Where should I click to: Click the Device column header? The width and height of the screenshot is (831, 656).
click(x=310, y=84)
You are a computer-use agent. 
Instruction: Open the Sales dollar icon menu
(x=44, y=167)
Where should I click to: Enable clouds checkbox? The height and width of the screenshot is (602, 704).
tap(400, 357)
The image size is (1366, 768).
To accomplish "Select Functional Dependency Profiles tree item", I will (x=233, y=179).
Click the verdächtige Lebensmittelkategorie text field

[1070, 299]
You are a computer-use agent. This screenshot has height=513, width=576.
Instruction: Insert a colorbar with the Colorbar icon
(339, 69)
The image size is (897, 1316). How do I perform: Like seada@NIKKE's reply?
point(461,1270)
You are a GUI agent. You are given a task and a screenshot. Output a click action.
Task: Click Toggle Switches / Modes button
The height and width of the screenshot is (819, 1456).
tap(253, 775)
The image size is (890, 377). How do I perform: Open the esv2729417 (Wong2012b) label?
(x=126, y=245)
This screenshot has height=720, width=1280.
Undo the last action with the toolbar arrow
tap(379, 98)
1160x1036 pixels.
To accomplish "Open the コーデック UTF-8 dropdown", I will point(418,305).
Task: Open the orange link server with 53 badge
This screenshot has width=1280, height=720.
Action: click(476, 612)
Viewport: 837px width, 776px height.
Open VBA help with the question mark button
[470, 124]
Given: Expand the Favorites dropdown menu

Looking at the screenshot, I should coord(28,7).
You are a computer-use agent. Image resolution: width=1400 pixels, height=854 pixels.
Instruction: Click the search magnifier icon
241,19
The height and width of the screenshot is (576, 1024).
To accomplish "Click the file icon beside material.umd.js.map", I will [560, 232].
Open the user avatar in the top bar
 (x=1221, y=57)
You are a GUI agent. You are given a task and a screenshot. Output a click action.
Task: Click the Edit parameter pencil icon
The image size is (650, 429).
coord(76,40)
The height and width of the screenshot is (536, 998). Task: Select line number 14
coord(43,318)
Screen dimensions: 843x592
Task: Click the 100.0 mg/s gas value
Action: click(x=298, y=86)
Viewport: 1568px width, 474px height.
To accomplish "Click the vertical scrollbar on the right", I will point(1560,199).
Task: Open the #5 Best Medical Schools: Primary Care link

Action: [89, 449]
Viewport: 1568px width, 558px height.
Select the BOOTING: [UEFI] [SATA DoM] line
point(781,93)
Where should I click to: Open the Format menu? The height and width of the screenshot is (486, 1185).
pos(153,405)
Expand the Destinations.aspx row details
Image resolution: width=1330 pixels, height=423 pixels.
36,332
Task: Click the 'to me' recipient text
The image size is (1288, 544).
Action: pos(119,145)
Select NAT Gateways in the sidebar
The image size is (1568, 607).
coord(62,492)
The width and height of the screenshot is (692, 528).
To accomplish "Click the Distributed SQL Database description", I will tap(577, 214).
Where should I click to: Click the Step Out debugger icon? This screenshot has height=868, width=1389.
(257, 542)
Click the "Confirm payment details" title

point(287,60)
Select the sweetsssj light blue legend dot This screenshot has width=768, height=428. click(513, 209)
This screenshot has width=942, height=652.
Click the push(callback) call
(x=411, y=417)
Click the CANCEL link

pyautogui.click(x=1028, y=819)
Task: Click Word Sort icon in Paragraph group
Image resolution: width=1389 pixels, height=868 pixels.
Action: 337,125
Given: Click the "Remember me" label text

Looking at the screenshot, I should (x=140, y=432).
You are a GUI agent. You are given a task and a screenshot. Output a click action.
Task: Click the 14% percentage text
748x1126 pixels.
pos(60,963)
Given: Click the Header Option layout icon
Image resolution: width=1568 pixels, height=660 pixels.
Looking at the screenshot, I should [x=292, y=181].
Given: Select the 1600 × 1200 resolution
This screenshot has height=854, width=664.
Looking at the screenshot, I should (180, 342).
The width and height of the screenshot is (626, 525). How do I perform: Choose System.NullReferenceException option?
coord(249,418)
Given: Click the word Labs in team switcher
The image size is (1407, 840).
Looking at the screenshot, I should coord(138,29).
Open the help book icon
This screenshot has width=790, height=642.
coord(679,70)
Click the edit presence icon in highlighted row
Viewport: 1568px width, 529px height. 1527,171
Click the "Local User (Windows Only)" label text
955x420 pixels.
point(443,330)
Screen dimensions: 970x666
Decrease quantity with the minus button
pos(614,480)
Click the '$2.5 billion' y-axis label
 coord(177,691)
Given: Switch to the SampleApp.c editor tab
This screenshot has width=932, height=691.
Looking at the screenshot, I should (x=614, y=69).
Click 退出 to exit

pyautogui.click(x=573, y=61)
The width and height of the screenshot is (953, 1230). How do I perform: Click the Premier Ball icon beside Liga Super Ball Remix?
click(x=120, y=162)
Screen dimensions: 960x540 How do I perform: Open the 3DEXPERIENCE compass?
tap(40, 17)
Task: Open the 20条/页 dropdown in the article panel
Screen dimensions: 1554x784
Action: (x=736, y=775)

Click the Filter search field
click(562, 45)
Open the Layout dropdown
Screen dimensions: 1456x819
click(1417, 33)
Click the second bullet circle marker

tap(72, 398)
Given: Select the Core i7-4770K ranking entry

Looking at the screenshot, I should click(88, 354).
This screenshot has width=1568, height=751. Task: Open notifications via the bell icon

- [Required work] Copy all of the records above word for word, leaving every line unchanged.

- [Answer to this exercise]
Where should I click to: Click the Device column header? The width and height of the screenshot is (831, 656).
click(x=310, y=84)
You are a computer-use agent. 
Instruction: Open the Sales dollar icon menu
(x=44, y=167)
Where should I click to: Enable clouds checkbox? The height and width of the screenshot is (602, 704).
tap(400, 357)
The image size is (1366, 768).
To accomplish "Select Functional Dependency Profiles tree item", I will (x=233, y=179).
Click the verdächtige Lebensmittelkategorie text field

[1070, 299]
You are a computer-use agent. This screenshot has height=513, width=576.
Instruction: Insert a colorbar with the Colorbar icon
(339, 69)
The image size is (897, 1316). How do I perform: Like seada@NIKKE's reply?
point(461,1270)
You are a GUI agent. You are given a task and a screenshot. Output a click action.
Task: Click Toggle Switches / Modes button
The height and width of the screenshot is (819, 1456).
tap(253, 775)
The image size is (890, 377). How do I perform: Open the esv2729417 (Wong2012b) label?
(x=126, y=245)
This screenshot has height=720, width=1280.
Undo the last action with the toolbar arrow
tap(379, 98)
1160x1036 pixels.
To accomplish "Open the コーデック UTF-8 dropdown", I will point(418,305).
Task: Open the orange link server with 53 badge
This screenshot has width=1280, height=720.
Action: click(476, 612)
Viewport: 837px width, 776px height.
Open VBA help with the question mark button
[470, 124]
Given: Expand the Favorites dropdown menu

Looking at the screenshot, I should coord(28,7).
You are a computer-use agent. Image resolution: width=1400 pixels, height=854 pixels.
Instruction: Click the search magnifier icon
241,19
The height and width of the screenshot is (576, 1024).
To accomplish "Click the file icon beside material.umd.js.map", I will [560, 232].
Open the user avatar in the top bar
 (x=1221, y=57)
You are a GUI agent. You are given a task and a screenshot. Output a click action.
Task: Click the Edit parameter pencil icon
The image size is (650, 429).
coord(76,40)
The height and width of the screenshot is (536, 998). Task: Select line number 14
coord(43,318)
Screen dimensions: 843x592
Task: Click the 100.0 mg/s gas value
Action: click(x=298, y=86)
Viewport: 1568px width, 474px height.
To accomplish "Click the vertical scrollbar on the right", I will point(1560,199).
Task: Open the #5 Best Medical Schools: Primary Care link

Action: [89, 449]
Viewport: 1568px width, 558px height.
Select the BOOTING: [UEFI] [SATA DoM] line
point(781,93)
Where should I click to: Open the Format menu? The height and width of the screenshot is (486, 1185).
pos(153,405)
Expand the Destinations.aspx row details
Image resolution: width=1330 pixels, height=423 pixels.
36,332
Task: Click the 'to me' recipient text
The image size is (1288, 544).
Action: pos(119,145)
Select NAT Gateways in the sidebar
The image size is (1568, 607).
coord(62,492)
The width and height of the screenshot is (692, 528).
To accomplish "Click the Distributed SQL Database description", I will tap(577, 214).
Where should I click to: Click the Step Out debugger icon? This screenshot has height=868, width=1389.
(257, 542)
Click the "Confirm payment details" title

point(287,60)
Select the sweetsssj light blue legend dot This screenshot has width=768, height=428. click(513, 209)
This screenshot has width=942, height=652.
Click the push(callback) call
(x=411, y=417)
Click the CANCEL link

pyautogui.click(x=1028, y=819)
Task: Click Word Sort icon in Paragraph group
Image resolution: width=1389 pixels, height=868 pixels.
Action: 337,125
Given: Click the "Remember me" label text

Looking at the screenshot, I should (x=140, y=432).
You are a GUI agent. You are given a task and a screenshot. Output a click action.
Task: Click the 14% percentage text
748x1126 pixels.
pos(60,963)
Given: Click the Header Option layout icon
Image resolution: width=1568 pixels, height=660 pixels.
Looking at the screenshot, I should [x=292, y=181].
Given: Select the 1600 × 1200 resolution
This screenshot has height=854, width=664.
Looking at the screenshot, I should (180, 342).
The width and height of the screenshot is (626, 525). How do I perform: Choose System.NullReferenceException option?
coord(249,418)
Given: Click the word Labs in team switcher
The image size is (1407, 840).
Looking at the screenshot, I should coord(138,29).
Open the help book icon
This screenshot has width=790, height=642.
coord(679,70)
Click the edit presence icon in highlighted row
Viewport: 1568px width, 529px height. 1527,171
Click the "Local User (Windows Only)" label text
955x420 pixels.
point(443,330)
Screen dimensions: 970x666
Decrease quantity with the minus button
pos(614,480)
Click the '$2.5 billion' y-axis label
 coord(177,691)
Given: Switch to the SampleApp.c editor tab
This screenshot has width=932, height=691.
Looking at the screenshot, I should (x=614, y=69).
Click 退出 to exit

pyautogui.click(x=573, y=61)
The width and height of the screenshot is (953, 1230). How do I perform: Click the Premier Ball icon beside Liga Super Ball Remix?
click(x=120, y=162)
Screen dimensions: 960x540 How do I perform: Open the 3DEXPERIENCE compass?
tap(40, 17)
Task: Open the 20条/页 dropdown in the article panel
Screen dimensions: 1554x784
Action: (x=736, y=775)

Click the Filter search field
click(562, 45)
Open the Layout dropdown
Screen dimensions: 1456x819
click(1417, 33)
Click the second bullet circle marker

tap(72, 398)
Given: Select the Core i7-4770K ranking entry

Looking at the screenshot, I should click(88, 354).
This screenshot has width=1568, height=751. Task: Open notifications via the bell icon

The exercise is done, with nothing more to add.